For the record, I don’t believe the four of us at RPS have argued that games are dumbed down when they are made more accessible. We’re capable of being clumsy-hooved idiots with the rest of them, and accessibility is a joyful thing. I can’t immediately recall any “dumbing down” complaints on the site, while I’m sure there have been some, so I’ll speak only for myself here. If I were to be complaining about “dumbing down”, it would be parsing gaming through a lens of base stupidity, treating them as if they are only for a drunken, post-club audience of horny men. They ARE for these people, absolutely, and joyfully so. But this isn’t the extent of their ambition and scope, and the behaviour of publishers who see things this way strikes me a significant problem in the battle against infantilisation.)
I think there is a missed target in all of this. I think we, the gaming press, and we, the gamers, expect far too little of games. BioShock was a great game, but really, its commentary was a pamphlet. And yet it was heralded as an intellectual goliath. Of course there was a backlash to this – no, most of us won’t have read Ayn Rand, and will learn something. But it isn’t good enough for the adulation it receives. However, it’s a perspective thing, and when compared to the rest, we feel we’ve no choice but to get excited. “Good grief, this one tried!” I stress again, I thought BioShock was an excellent game, but one with a poor narrative structure, and many failed ambitions.

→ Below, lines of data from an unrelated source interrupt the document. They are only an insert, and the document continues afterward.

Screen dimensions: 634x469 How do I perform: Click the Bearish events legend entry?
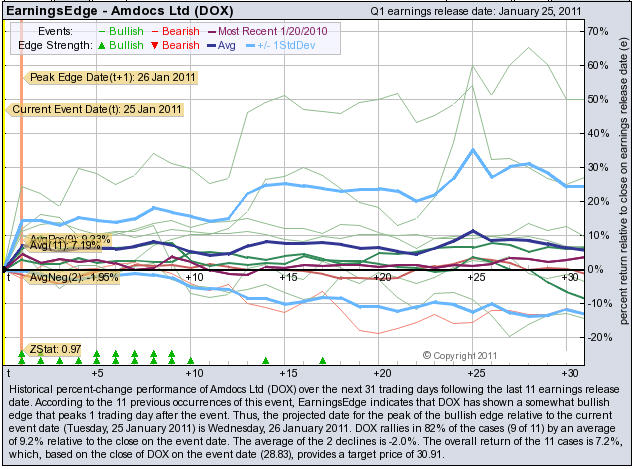(165, 31)
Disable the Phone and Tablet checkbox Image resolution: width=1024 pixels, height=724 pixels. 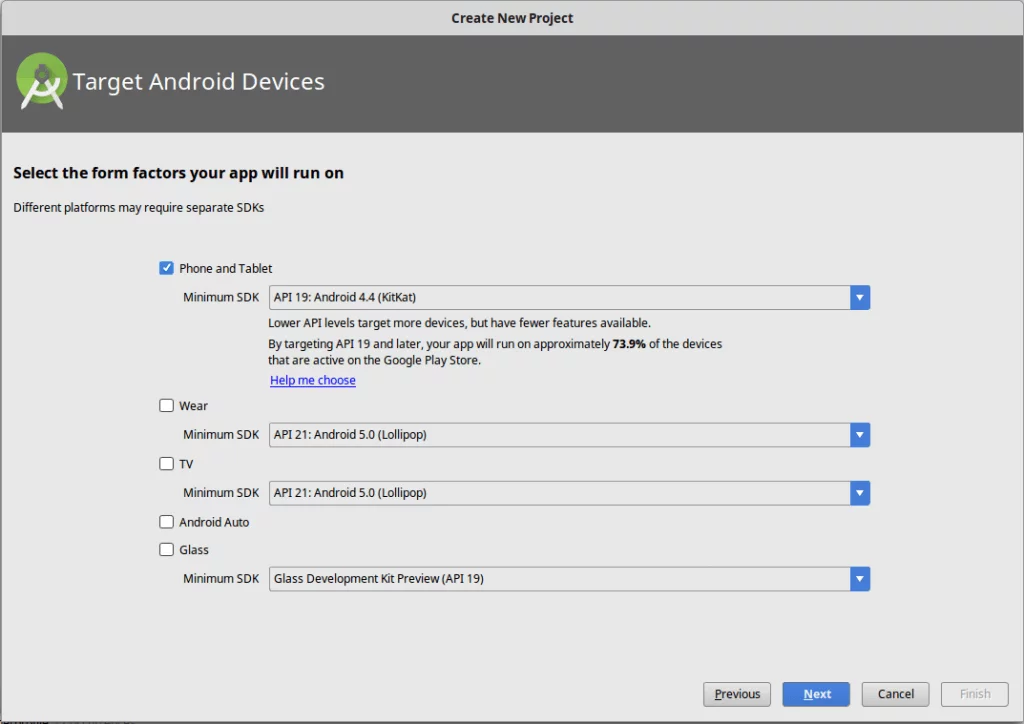click(166, 267)
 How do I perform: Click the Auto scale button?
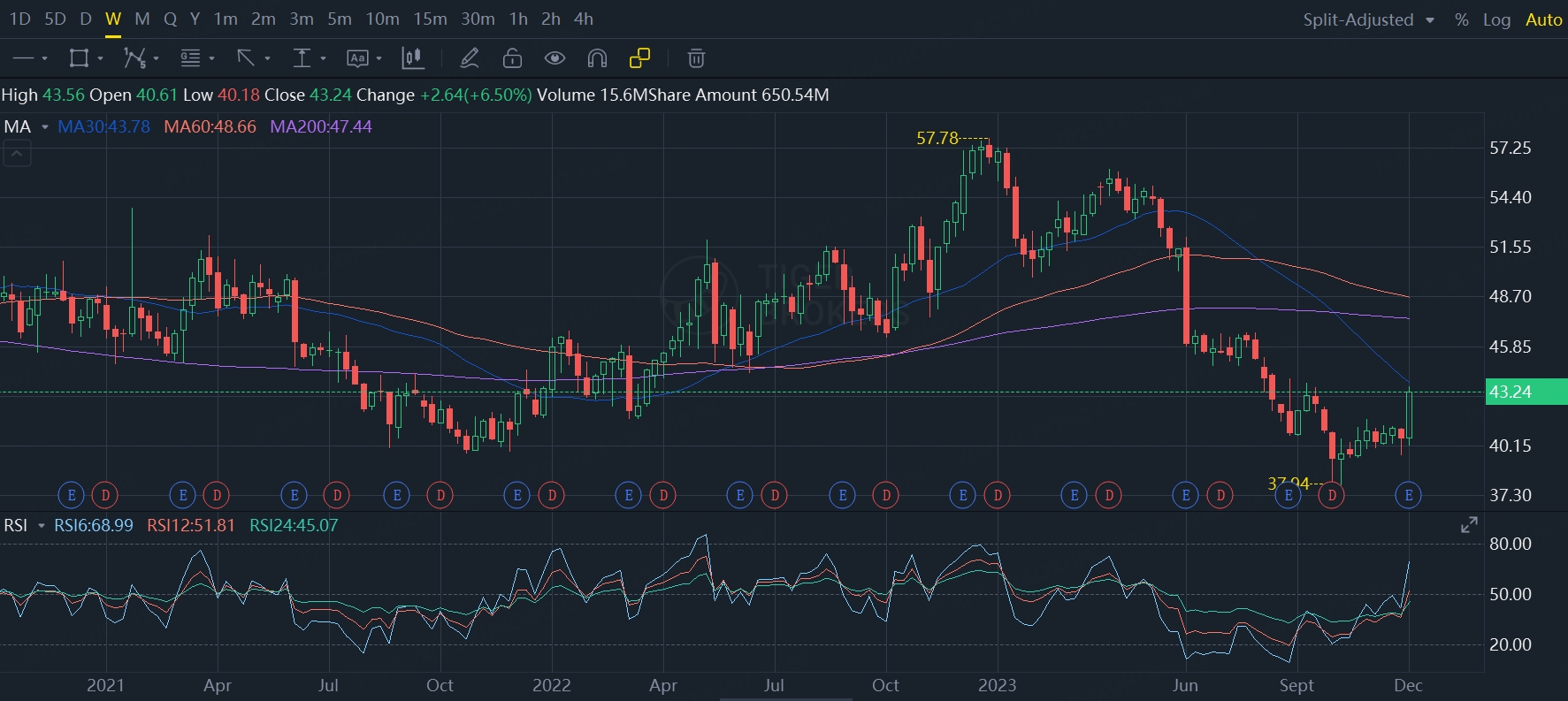pos(1543,19)
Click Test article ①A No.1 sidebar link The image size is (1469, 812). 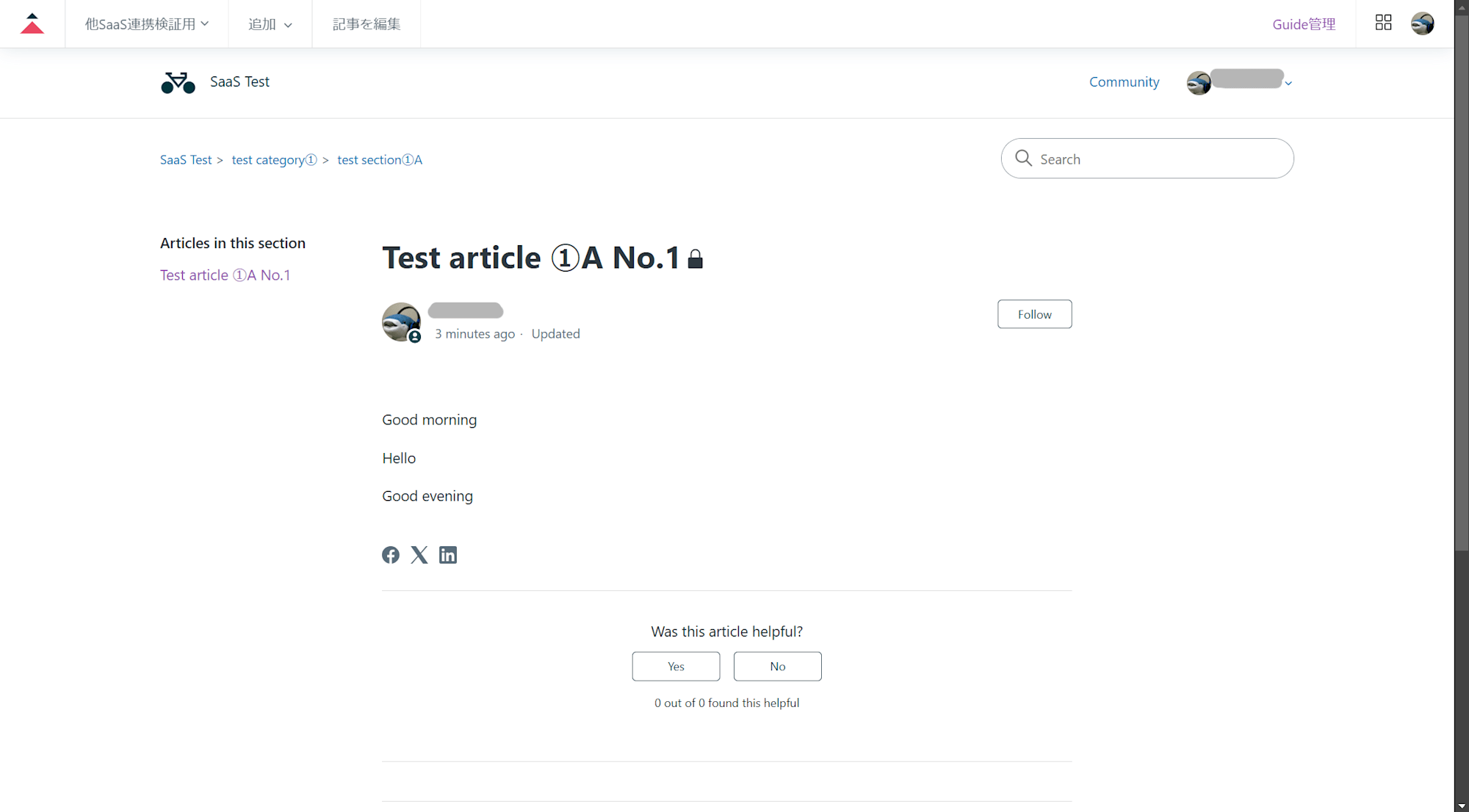click(225, 275)
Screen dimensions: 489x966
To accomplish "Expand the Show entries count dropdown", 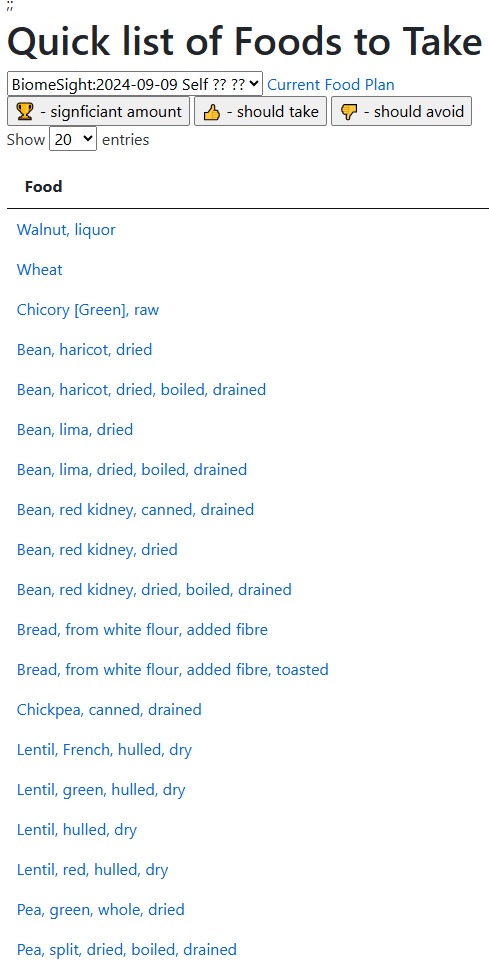I will click(x=73, y=139).
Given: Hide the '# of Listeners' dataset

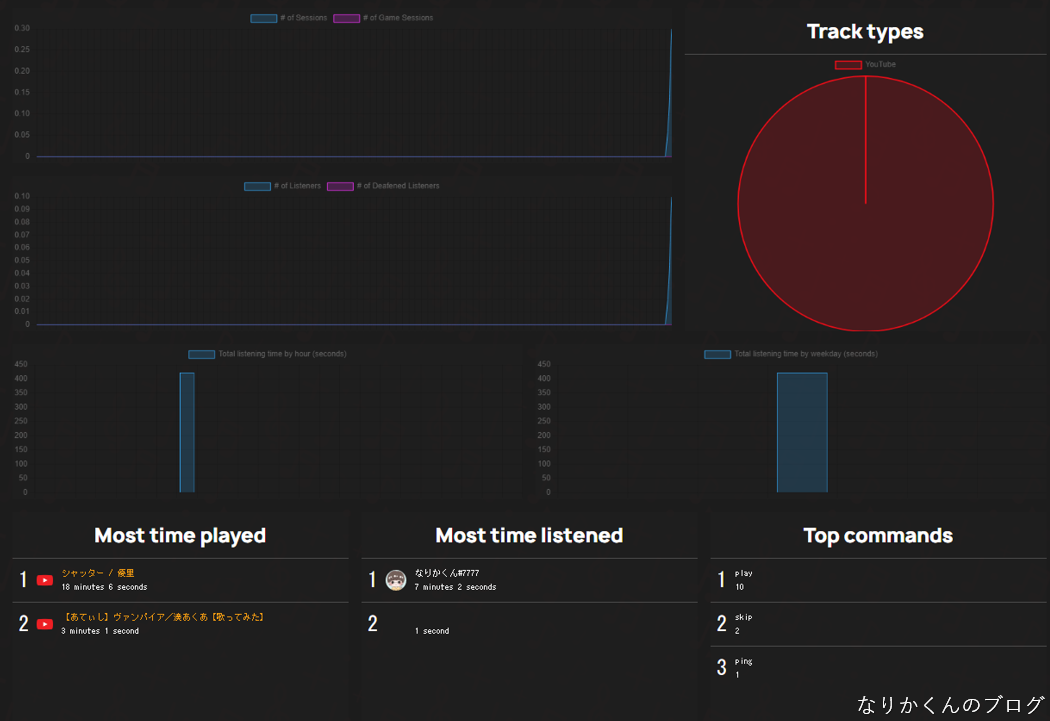Looking at the screenshot, I should [x=283, y=186].
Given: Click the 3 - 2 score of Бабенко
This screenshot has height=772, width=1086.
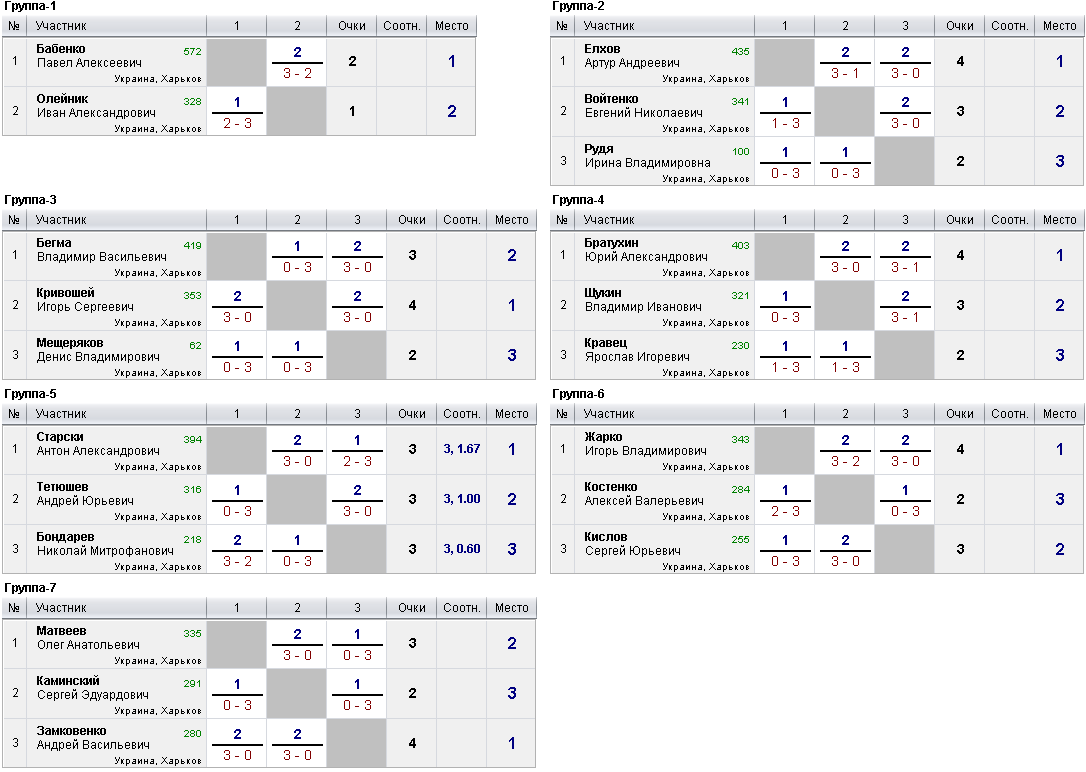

And at entirely the opposite end, I think we expect far too much of games. We do not lament Scrabble for its lack of Brechtian estrangement. We enjoy playing Mousetrap because the pieces go plonky plonky plonk and then the diver falls in the cup. Games so often should be visceral fun. I think that once we relax and let games be this, we’ll perhaps develop the confidence to let other games aim higher, and achieve more, without feeling the need to pretend they’re our Citizen Kane.
But with GDC almost upon us, I don’t think I’ve ever felt such a buzz of intelligent people demanding intelligent discussion about intelligent gaming. I think now, more than ever before, gaming is ready to make a push into a smarter, more culturally significant place. I think accessibility is key, but I think we have a generation near-fluent in gaming’s grammar, that is teaching the previous generation the same. I’m very hopeful right now. My glass looks very full.